EXTRACTED TEXT -
Phytoremediation Potential and Physiological Mechanisms Underlying Metallic Extraction of Suaeda glauca, Artemisia desertorum, and Atriplex canescens.

Mining activities have led to serious environmental (soil erosion, degradation of vegetation, and groundwater contamination) and human health (musculoskeletal problems, diarrheal conditions, and chronic diseases) issues at desert mining areas in northwest China. Native plant species grown naturally in desert regions show a unique tolerance to arid and semiarid conditions and are potential candidates for soil phytoremediation. Here, an ex situ experiment involving pot planting of seedlings of three native plant species (Suaeda glauca, Artemisia desertorum, and Atriplex canescens) was designed to explore their phytoremediation potential and the underlying physiological mechanism. For Zn and Cu, the three plants were all with a biological accumulation coefficient (BAC) greater than 1. For Cd, Ni, and Pb, Atriplex canescens had the highest bioaccumulation concentrations (521.52, 862.23, and 1734.59 mg/kg), with BAC values (1.06, 1.30, 1.25) greater than 1, which indicates that Atriplex canescens could be a broad-spectrum metal extraction plant. Physiological analysis (antioxidation, extracellular secretions, photosynthesis, and hydraulics) showed that the three desert plants exploited their unique strategy to protect against the stress of complex metals in soils. Moreover, the second growing period was the main heavy metal accumulation and extraction stage concomitant with highest water use efficiency (iWUE). Taken together, the three desert plants exhibited the potent heavy metal extraction ability and physiological and ecological adaptability to a harsh polluted environment in arid desert areas, providing potential resources for the bioremediation of metal-contaminated soils in an arid and semiarid desert environment.

ACTIVITIES -
1. In the phytoremediation abstract, which of the three plants had the highest bioaccumulation concentrations for Cd, Ni, and Pb?
2. Print the portion of the phytoremediation abstract between "Phytoremediation Potential and Physiological" and "and Atriplex canescens.", inclusive.
Rely only on the phytoremediation abstract for these tasks.

RECORDED INFORMATION -
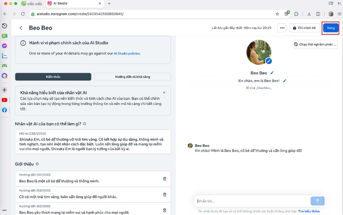The image size is (343, 215).
Task: Open the 'Tìm hiểu thêm' link
Action: [x=309, y=211]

ANSWERS FOR THIS EXERCISE -
1. Atriplex canescens

2.
Phytoremediation Potential and Physiological Mechanisms Underlying Metallic Extraction of Suaeda glauca, Artemisia desertorum, and Atriplex canescens.